Age 8. While I didn't come out and say it per say, I think I wanted to be some kind of actress or director. Plays, aerobatic performances and other theatrics were regular occurrences in our backyard and living room. I usually enlisted friends and family, coordinated roles and the schedule of events and recruited friends from the neighborhood to come watch our "shows." On second thought, maybe my calling was event planning or project management during this time in my life.

Age 12. Making a career as a lawyer seemed like a good idea. My mom told me that I was good at listening to both sides of any story, asking tough questions, brainstorming possible scenarios and communicating my ideas. Wait, maybe my mom thought I would be a good lawyer. Thinking back, I'm not sure I did. Good thing I can use all these capabilities as a journalist/communicator (what I have chosen to do in the end).

Age 14. Extreme exposure to Law & Order, criminal investigation shows on TLC and movies about serial killers and other assorted criminals got me thinking that I should consider a future in criminal psychology or forensics. I mean, how cool would it be figure out what goes on in the mind of a psychotic killer... or to be the one who breaks a case by considering the pizza man or the concierge as suspects when no one else would. Maybe it was the idea of not being able to sleep at night or being the next victim that turned me off of this bright idea.

Age 17. At this point, I really had it figured out. What could be more interesting and have more variety than working as a broadcast journalist, specifically as a reporter for one of the television news magazines (think Dateline, 20/20, Primetime and 60 Minutes). With a position like that, you have the honor of interviewing and investigating politicians, entertainers, scientists, economists, psychologists, criminals and other famous (and notorious) personalities. When I completed all my core classes during my first two years at the University of Georgia, it wasn't the scope of work that eventually deterred me from being a broadcast journalist; it was finding out that you get paid peanuts for decades (not to mention have to move every year or two) until a select few make it to the coveted seats on television news magazines. Screw you Ann Curry, Barbara Walters and Keith Morrison.
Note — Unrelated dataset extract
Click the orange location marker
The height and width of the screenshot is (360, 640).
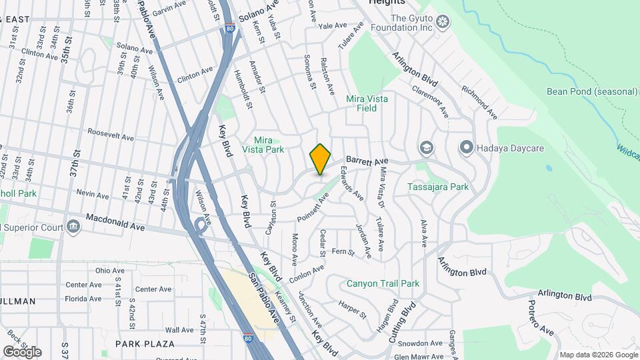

Age 20. After figuring out that broadcast wasn't for me, I settled on studying public relations and journalism. My degree reads "ABJ," which sounds like an associate's degree; but it actually means "Bachelor of Arts Degree in Journalism." In this program, I learned more about writing, handling public relations campaigns, graphic design, persuasive presentations and researching opinions and markets. If UGA, which happens to be one of the better journalism schools in the nation, had a corporate communications program, I probably would have done that. Nonetheless, I am glad I took the route I did.